─── Source data
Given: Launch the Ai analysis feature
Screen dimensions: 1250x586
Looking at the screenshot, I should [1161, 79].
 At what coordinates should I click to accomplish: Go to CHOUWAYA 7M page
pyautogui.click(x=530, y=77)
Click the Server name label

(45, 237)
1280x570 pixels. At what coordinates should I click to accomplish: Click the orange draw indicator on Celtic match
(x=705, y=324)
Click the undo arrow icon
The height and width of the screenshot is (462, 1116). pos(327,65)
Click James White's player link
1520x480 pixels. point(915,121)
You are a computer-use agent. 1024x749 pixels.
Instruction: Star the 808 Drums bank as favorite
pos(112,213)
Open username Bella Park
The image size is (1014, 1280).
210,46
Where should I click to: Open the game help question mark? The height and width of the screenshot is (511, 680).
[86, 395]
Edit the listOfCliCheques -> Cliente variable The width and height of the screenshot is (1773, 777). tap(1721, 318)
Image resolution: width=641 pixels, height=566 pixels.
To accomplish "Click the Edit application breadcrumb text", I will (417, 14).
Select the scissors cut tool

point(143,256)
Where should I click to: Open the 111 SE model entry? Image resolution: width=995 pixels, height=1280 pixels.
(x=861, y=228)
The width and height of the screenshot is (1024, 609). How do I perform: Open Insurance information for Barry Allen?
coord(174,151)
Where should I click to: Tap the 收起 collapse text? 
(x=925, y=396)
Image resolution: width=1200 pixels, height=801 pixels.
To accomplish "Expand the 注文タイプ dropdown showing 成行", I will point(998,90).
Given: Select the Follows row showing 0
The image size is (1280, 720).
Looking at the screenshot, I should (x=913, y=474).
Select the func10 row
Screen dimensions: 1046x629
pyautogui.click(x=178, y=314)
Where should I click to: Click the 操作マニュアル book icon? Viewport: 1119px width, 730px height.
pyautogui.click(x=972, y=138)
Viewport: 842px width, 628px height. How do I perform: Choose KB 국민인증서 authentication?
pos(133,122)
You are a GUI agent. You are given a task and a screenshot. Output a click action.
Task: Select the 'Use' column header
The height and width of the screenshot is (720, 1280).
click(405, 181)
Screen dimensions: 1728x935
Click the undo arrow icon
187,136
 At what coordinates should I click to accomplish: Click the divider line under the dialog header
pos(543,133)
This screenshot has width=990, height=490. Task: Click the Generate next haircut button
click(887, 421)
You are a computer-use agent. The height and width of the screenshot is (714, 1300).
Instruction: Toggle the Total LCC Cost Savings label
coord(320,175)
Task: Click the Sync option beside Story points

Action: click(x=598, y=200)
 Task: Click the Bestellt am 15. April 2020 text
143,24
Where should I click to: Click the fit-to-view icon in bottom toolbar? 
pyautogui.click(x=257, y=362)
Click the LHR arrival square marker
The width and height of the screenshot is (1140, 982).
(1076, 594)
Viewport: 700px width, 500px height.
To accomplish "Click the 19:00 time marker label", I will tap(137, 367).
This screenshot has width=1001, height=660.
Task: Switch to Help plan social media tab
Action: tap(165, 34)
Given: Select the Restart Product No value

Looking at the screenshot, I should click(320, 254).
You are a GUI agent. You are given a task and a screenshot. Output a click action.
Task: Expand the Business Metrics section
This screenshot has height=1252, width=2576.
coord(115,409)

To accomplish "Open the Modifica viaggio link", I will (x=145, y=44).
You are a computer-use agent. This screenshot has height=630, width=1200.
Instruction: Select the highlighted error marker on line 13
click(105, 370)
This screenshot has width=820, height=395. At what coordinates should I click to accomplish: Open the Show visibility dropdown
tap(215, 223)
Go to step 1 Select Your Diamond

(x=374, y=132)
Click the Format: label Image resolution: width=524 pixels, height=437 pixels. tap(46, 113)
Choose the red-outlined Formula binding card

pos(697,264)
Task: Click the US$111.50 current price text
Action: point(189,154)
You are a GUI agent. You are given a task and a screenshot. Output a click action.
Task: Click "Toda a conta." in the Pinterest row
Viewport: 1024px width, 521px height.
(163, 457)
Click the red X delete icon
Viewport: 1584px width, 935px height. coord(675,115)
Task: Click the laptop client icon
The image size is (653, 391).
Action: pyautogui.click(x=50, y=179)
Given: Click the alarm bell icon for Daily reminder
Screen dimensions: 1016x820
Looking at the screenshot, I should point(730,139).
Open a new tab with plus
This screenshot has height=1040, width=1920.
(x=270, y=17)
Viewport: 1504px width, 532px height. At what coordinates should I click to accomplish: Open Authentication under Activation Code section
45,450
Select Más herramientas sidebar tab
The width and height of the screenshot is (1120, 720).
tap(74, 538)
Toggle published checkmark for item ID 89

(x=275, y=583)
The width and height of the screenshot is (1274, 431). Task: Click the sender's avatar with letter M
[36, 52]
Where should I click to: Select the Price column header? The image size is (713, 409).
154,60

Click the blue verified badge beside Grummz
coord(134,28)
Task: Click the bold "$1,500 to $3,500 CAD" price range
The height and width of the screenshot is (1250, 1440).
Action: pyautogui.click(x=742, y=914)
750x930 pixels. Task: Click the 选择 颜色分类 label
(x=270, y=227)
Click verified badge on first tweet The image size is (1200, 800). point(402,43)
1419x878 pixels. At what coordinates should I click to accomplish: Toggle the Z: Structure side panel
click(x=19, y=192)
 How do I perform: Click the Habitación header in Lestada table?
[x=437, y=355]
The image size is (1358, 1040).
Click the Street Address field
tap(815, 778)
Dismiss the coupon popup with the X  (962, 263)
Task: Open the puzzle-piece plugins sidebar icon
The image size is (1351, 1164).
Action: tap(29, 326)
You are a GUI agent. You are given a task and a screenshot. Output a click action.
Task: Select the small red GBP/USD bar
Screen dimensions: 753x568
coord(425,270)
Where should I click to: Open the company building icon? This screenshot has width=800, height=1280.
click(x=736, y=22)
──────
Return every line from the entries above that contains the word "computer".

* **Answer for this exercise**
You are a computer-use agent. 1024x749 pixels.
You are a computer-use agent. The height and width of the screenshot is (714, 1300).
You are a computer-use agent. This screenshot has height=630, width=1200.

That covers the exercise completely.